▶ [WORK REQUIRED]: Type each record below again, with the same words.
(Beginning of MATERIAL FOR THIS EXERCISE)
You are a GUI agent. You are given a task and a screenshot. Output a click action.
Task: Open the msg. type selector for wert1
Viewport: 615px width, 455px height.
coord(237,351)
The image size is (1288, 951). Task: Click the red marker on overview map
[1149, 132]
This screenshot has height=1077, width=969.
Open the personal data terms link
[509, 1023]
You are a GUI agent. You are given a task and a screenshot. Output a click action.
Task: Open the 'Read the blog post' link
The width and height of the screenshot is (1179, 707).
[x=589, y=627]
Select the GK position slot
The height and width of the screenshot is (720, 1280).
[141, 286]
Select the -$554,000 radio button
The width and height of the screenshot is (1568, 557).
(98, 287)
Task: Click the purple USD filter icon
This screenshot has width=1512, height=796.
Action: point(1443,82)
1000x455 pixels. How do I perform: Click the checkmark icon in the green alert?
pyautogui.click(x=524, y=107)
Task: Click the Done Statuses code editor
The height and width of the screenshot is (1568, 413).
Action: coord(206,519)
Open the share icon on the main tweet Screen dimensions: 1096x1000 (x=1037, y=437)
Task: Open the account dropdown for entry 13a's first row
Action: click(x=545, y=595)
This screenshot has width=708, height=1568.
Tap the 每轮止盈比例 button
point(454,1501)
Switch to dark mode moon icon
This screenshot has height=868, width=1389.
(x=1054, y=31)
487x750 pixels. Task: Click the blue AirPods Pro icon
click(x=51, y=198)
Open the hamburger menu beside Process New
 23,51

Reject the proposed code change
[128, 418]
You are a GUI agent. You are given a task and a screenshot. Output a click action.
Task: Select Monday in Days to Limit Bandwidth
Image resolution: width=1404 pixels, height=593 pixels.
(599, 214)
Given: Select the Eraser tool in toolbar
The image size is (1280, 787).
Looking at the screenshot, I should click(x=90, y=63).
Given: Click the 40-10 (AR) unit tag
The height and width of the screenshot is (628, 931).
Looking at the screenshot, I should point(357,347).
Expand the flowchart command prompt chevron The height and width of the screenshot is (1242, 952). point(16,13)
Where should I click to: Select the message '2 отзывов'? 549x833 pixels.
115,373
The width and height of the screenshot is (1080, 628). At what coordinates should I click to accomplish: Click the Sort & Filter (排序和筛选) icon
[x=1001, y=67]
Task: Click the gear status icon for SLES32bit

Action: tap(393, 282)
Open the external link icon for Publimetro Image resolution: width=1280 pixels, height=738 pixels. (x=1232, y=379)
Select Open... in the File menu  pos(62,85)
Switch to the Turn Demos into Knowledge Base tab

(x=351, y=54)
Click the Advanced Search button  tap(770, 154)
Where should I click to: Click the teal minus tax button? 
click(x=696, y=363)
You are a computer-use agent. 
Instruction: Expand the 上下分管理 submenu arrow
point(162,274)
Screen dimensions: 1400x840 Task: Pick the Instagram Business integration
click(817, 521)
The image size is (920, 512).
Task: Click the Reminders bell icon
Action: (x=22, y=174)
(End of MATERIAL FOR THIS EXERCISE)
▶ [RESPONSE AREA]:
You are a GUI agent. You are given a task and a screenshot. Output a click action.
Task: Open the msg. type selector for wert1
Viewport: 615px width, 455px height.
coord(237,351)
The image size is (1288, 951). Task: Click the red marker on overview map
[1149, 132]
This screenshot has height=1077, width=969.
Open the personal data terms link
[509, 1023]
You are a GUI agent. You are given a task and a screenshot. Output a click action.
Task: Open the 'Read the blog post' link
The width and height of the screenshot is (1179, 707).
[x=589, y=627]
Select the GK position slot
The height and width of the screenshot is (720, 1280).
[141, 286]
Select the -$554,000 radio button
The width and height of the screenshot is (1568, 557).
(98, 287)
Task: Click the purple USD filter icon
This screenshot has width=1512, height=796.
Action: point(1443,82)
1000x455 pixels. How do I perform: Click the checkmark icon in the green alert?
pyautogui.click(x=524, y=107)
Task: Click the Done Statuses code editor
The height and width of the screenshot is (1568, 413).
Action: coord(206,519)
Open the share icon on the main tweet Screen dimensions: 1096x1000 (x=1037, y=437)
Task: Open the account dropdown for entry 13a's first row
Action: click(x=545, y=595)
This screenshot has width=708, height=1568.
Tap the 每轮止盈比例 button
point(454,1501)
Switch to dark mode moon icon
This screenshot has height=868, width=1389.
(x=1054, y=31)
487x750 pixels. Task: Click the blue AirPods Pro icon
click(x=51, y=198)
Open the hamburger menu beside Process New
 23,51

Reject the proposed code change
[128, 418]
You are a GUI agent. You are given a task and a screenshot. Output a click action.
Task: Select Monday in Days to Limit Bandwidth
Image resolution: width=1404 pixels, height=593 pixels.
(599, 214)
Given: Select the Eraser tool in toolbar
The image size is (1280, 787).
Looking at the screenshot, I should click(x=90, y=63).
Given: Click the 40-10 (AR) unit tag
The height and width of the screenshot is (628, 931).
Looking at the screenshot, I should point(357,347).
Expand the flowchart command prompt chevron The height and width of the screenshot is (1242, 952). point(16,13)
Where should I click to: Select the message '2 отзывов'? 549x833 pixels.
115,373
The width and height of the screenshot is (1080, 628). At what coordinates should I click to accomplish: Click the Sort & Filter (排序和筛选) icon
[x=1001, y=67]
Task: Click the gear status icon for SLES32bit

Action: tap(393, 282)
Open the external link icon for Publimetro Image resolution: width=1280 pixels, height=738 pixels. (x=1232, y=379)
Select Open... in the File menu  pos(62,85)
Switch to the Turn Demos into Knowledge Base tab

(x=351, y=54)
Click the Advanced Search button  tap(770, 154)
Where should I click to: Click the teal minus tax button? 
click(x=696, y=363)
You are a computer-use agent. 
Instruction: Expand the 上下分管理 submenu arrow
point(162,274)
Screen dimensions: 1400x840 Task: Pick the Instagram Business integration
click(817, 521)
The image size is (920, 512).
Task: Click the Reminders bell icon
Action: (x=22, y=174)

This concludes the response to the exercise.